How good of a guitar player is Mark Knopfler?

He’s an outstandingly tasteful, understated player. He’s a bit like Eric Clapton - often writes fairly mundane songs, but plays awesome solos. (Although Eric hasn’t done much awesome anything recently, unless I’ve missed it.)

As for having the chops to play the speedier enc of the rock canon - to be honest, I doubt it. It’s a different sort of skill to play that fast, that consistently. More to do with being a technician than a musician, if that’s not being too snobby.

It’s the solo soundtrack work that does it for me, too - Theme from Local Hero being a particularly good example, well-noted, si.

I don’t think you’re going to get much agreement, TMB. I’ve heard more praise for his songwriting ability (both lyrics and melody) than his guitar.

As for “awesome solos”, Knopfler’s are not improvised but written note for note so he’s not in the same category as Clapton. And yes, I have seen both of them play the same songs live on the same tour multiple times and Clapton’s are different one night from the next, Knopfler’s are not.

I hope you know what I mean when I say that to me, Clapton plays solos, and Knopfler plays instrumental passages :wink:

I don’t think you’re going to get much agreement, TMB. I’ve heard more praise for his songwriting ability (both lyrics and melody) than his guitar.

As for “awesome solos”, Knopfler’s are not improvised but written note for note so he’s not in the same category as Clapton. And yes, I have seen both of them play the same songs live on the same tour multiple times and Clapton’s are different one night from the next, Knopfler’s are not.

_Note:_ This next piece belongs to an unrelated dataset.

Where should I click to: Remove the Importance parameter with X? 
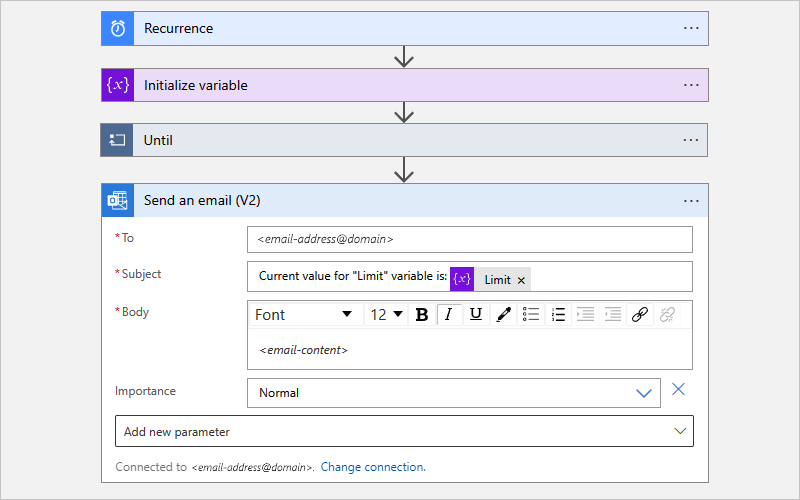point(678,390)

I hope you know what I mean when I say that to me, Clapton plays solos, and Knopfler plays instrumental passages :wink:

The question isn’t about his song writing, I know, but who else could write a great song about the founder of McDonald’s? :slight_smile:

I think he is a great guitar player. Studying his fills and solos has taught me how to play melodically, how to select notes and place them, and how to enhance a piece of music rather than dominate it. My playing doesn’t sound like Knopfler, but just about everything I play has been influenced by listening to him. I would rather listen to Knopfler than any other guitarist. In my opinion, every note he plays belongs where he plays it.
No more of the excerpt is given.